シアンの接触とニイナの風の精霊術、言の葉によるヴァイロとの会話。ヴァイロは剣で撃ち込みながら、同時に意思相通を続けている。
―シアン、言いたい事は判っているつもりだ。ニイナの魔法力が残り少ないのだな?
―………流石に察していたか。
―一応これでも魔導士なんでね。恐らくこうして言の葉で話が通じるのも、自由の翼で空を飛ぶのも、今掛かっている魔法の効果が切れたら次がないんだな?
そういうことなのだ。ずっと影から支えている上に、雷神や生物召喚といった超高位の魔法すら使い続けてきたニイナである。
寧ろ此処まで保ってこられた方が脅威だ。流石はハイエルフといった所か。
―俺も無駄撃ちとか色々とやっちまったからな。デカいのは正直あと2・3発といった感じかな? 要はニイナの代わりをやれって言うんだろ?
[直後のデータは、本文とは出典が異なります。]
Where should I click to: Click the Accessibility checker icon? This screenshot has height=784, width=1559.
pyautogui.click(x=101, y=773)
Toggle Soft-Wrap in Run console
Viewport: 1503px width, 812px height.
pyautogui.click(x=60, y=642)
―判っているなら上等………。では何故そうやって無駄に動くのだ?
―…………考えてるのさ。今は無駄撃ちでも暴れた方が頭が冴える。そんな気がするだけだよ。
ヴァイロは魔導士でもあるが、魔法剣士の色が濃いのは先述の通り。頭が真っ白になる位、レッド・ミラージュを叩き込んでいる方が、寧ろ余計な詮索をせずに済む気がするという話らしい。
―それよりも気になるのはエディウスの魔法力の残りだ。………いや、そもそも残りなんて上限すらない気がするな。
―…………っ!? 魔法力切れの見込みなしだと言うのか?
―考えてもみなさいな。この斬っても斬っても死なない無尽蔵の体力に、馬鹿でかい絶望之淵やらムカつく威力の紅の爆炎。
―むぅ………。
―終いにゃ蜘蛛之糸すら使いやがった。アレ、暗黒神的に禁呪クラスよ。上限あったら今頃、飛べてすらいないってハ・ナ・シッ!
早い話が「やってらんねえよ此奴」って暗黒神をもってして「呆れて話にもならん」と言いたいらしい。
―そんなことよりお前さん。未だに不死鳥とやらは出し惜しむのか?
―………そ、それは………。
―………いや、まあ良いってことよ。常に最善手を尽くすのがシアン・ノイン・ロッソだ。だから信じてるよっ!
そこまで言い切ってから、ヴァイロは攻撃の手を止めた。相変わらずレアットは遮二無二駆ける。
そこへノヴァンやレイシャ、レイチも混ざり始める。要は魔法力を使わない連中が指示もないまま先陣に立つ。
―………シアン、スマンッ!
―な、急にどうした?
「もう小細工はナシだッ! 皆ァァッ! ちょっとそのまま任せるぞォォ!!」
言の葉で喋っていたかと思えば、突如巨大な肉声への変遷。暗黒神が本気で闇を堕とす覚悟を決めた。